– To wielkie wyzwanie. Muszę podołać wszystkim zobowiązaniom – oświadczył dr Łukasz Kamiński tuż po tym, jak Sejm powołał go w piątek na nowego prezesa IPN. Dodał, że większość jego pierwszych działań jako prezesa będzie dotyczyła spraw organizacyjnych, niezbędnych, by instytut sprawnie funkcjonował. Powtórzył, że chce uprościć procedury w pionie archiwalnym, przyspieszyć prace pionu lustracyjnego oraz zintensyfikować prace pionu edukacyjno-badawczego.

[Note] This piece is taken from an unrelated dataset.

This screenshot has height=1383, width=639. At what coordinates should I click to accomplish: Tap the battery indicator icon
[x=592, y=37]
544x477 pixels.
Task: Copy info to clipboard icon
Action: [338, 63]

Za kandydaturą Kamińskiego opowiedziało się 372 posłów, ośmiu było przeciw, tylu samo wstrzymało się od głosu. Poparło go 190 przedstawicieli PO, 139 – PiS, 24 – PSL i 15 – PJN. Klub SLD nie wziął udziału w głosowaniu.
Platforma z dyscypliną
Choć większość posłów PO chwali Kamińskiego, są i tacy, którzy podnieśli rękę za jego kandydaturą tylko dlatego, że obowiązywała dyscyplina klubowa. – Argument był taki, że myśmy uruchomili pewien proces, to była nasza ustawa i na końcu tego procesu wyłoniony został kandydat. Teraz nie możemy powiedzieć "nie" – tłumaczy swój wybór wicemarszałek Sejmu Stefan Niesiołowski. Ale dodaje: – Obawiam się, że może stać się drugim Kurtyką.
Z dyscypliny klubowej wyłamali się posłowie Stanisław Huskowski, który głosował przeciw, oraz Jerzy Borowczak, który wstrzymał się od głosu. Swój krok uzasadniał niedawną wypowiedzią Kamińskiego, w której ten nie odciął się od książki Sławomira Cenckiewicza i Piotra Gontarczyka "SB a Lech Wałęsa. Przyczynek do biografii".
Kamińskiego broni Jarosław Gowin: – Myślę, że to bardzo profesjonalny historyk. Osoba znana z talentów organizacyjnych, co przy kierowaniu tak ogromną instytucją ma bardzo duże znaczenie – mówi, choć zaznacza, że osobiście go nie zna.